Cual alimaña siempre estabas escondido en las sombras al acecho de tu próxima víctima. Dicen de ti que eres primigenio, que eres ancestral, quienes consiguen librarse de tus garras son encumbrados a lo más alto de podio y admirados por todas las pobres almas que no consiguen vivir sin temer tu presencia.
Lucía era una de esas pobres almas, que desde su nacimiento ya venía marcada como ganado para tu hambre insaciable. No tardaste mucho en atacarla y hacerla toda tuya, desde ese primer encuentro la convertiste en tu más ferviente sierva, sumisa esperaba cada noche tu llegada, consciente de que no podía huir a ninguna parte. Intentaba gritar pero sus palabras eran sordas, lloraba pero nadie acudía a salvarla, la oscuridad la envolvía y en ella desaparecía.

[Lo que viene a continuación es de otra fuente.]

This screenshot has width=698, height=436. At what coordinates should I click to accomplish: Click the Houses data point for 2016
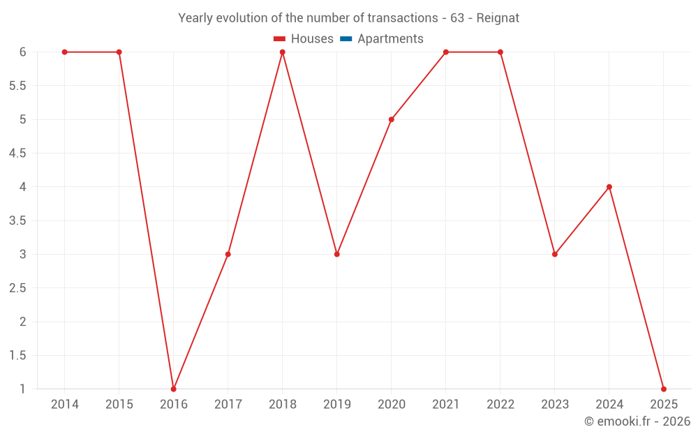click(x=174, y=389)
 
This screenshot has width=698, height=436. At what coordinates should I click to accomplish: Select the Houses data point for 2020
click(x=392, y=119)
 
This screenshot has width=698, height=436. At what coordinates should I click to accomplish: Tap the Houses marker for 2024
click(x=609, y=187)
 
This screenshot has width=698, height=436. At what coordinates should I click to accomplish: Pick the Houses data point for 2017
click(x=228, y=254)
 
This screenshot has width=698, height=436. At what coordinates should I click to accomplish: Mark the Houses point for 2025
click(x=664, y=389)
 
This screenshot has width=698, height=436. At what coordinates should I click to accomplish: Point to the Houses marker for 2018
click(x=283, y=52)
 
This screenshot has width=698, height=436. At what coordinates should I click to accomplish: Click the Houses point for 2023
click(x=555, y=254)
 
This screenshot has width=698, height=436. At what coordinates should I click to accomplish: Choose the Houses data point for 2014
click(x=65, y=52)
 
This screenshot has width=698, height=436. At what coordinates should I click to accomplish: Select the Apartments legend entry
click(x=390, y=39)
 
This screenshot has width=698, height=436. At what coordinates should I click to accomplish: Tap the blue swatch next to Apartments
click(x=346, y=39)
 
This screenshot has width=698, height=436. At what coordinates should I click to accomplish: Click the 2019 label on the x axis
click(x=337, y=405)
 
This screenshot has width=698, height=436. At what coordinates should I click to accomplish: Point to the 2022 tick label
click(x=500, y=405)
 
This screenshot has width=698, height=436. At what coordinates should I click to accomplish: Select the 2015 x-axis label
click(x=119, y=405)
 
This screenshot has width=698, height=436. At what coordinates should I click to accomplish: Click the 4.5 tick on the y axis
click(x=17, y=153)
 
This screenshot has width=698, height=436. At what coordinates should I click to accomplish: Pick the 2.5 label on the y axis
click(x=17, y=288)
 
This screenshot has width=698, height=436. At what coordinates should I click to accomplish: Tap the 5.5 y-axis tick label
click(x=17, y=86)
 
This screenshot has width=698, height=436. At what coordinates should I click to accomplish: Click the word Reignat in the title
click(x=498, y=18)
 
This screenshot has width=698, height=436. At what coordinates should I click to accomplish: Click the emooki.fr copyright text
click(x=637, y=421)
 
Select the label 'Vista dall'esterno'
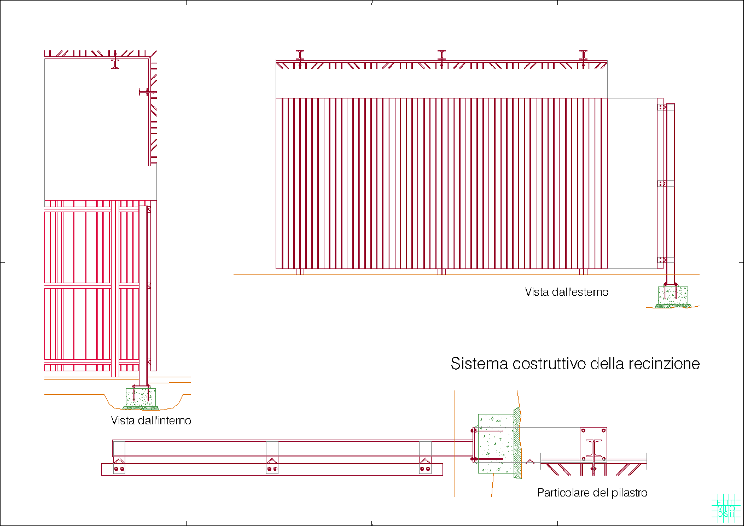coord(566,292)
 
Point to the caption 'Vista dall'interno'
coord(151,420)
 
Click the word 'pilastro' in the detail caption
coord(629,493)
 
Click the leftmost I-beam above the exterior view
coord(300,55)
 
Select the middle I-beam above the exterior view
coord(441,55)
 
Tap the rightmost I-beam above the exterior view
coord(583,55)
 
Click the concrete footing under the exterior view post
coord(672,295)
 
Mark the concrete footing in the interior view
coord(141,398)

“Curioso poder el suyo”, pensó Lucía una mañana, cansada de sufrir toda su vida estos encuentros.
Este pensamiento te alarmó, tú que vivías tan plácidamente, acomodado en su mente.
“¿Y si el poder no es suyo?”, pensó Lucía otra mañana, cansada de vivir esclavizada.
Un escalofrío te recorrió, algo te decía que pronto serías desahuciado, ya no podrías seguir alimentándote de Lucía.
“De pequeña para torturarme utilizabas mi imaginación, los dibujos del papel pintado saltaban para atacarme, los muñecos de repente me observaban con sus terribles ojos rojos, seres deformes trepaban a mi cama. Según fui creciendo tu crueldad fue en aumento, me arrebatabas una y otra vez a mis seres queridos, me dejabas sin amigos, me sumías en la más absoluta soledad. La angustia y la tristeza me paralizaban.
Tu última y la más maquiavélica proeza fue regalarme aquella hermosa bola de cristal, en la cual siempre vaticinabas desgracias.”
“Maldito, maldito seas mil veces, nunca más volverás a manipularme”, se propuso firmemente Lucía. Cogió la bola de cristal y la estrelló contra la pared.
“El poder sé que es mío”, pensó Lucía esa última mañana, decidida a luchar y derrotar a ese monstruo que durante tantos años la había tenido prisionera, cogió su bolso y su sombrero y salió a la calle con el propósito de comerse el mundo.
Te quedaste mudo, eso sí que no lo esperabas, sólo te quedó escribir una misiva de despedida:
“A la presente el Sr. Miedo ya no vive aquí, se despide de usted atentamente”.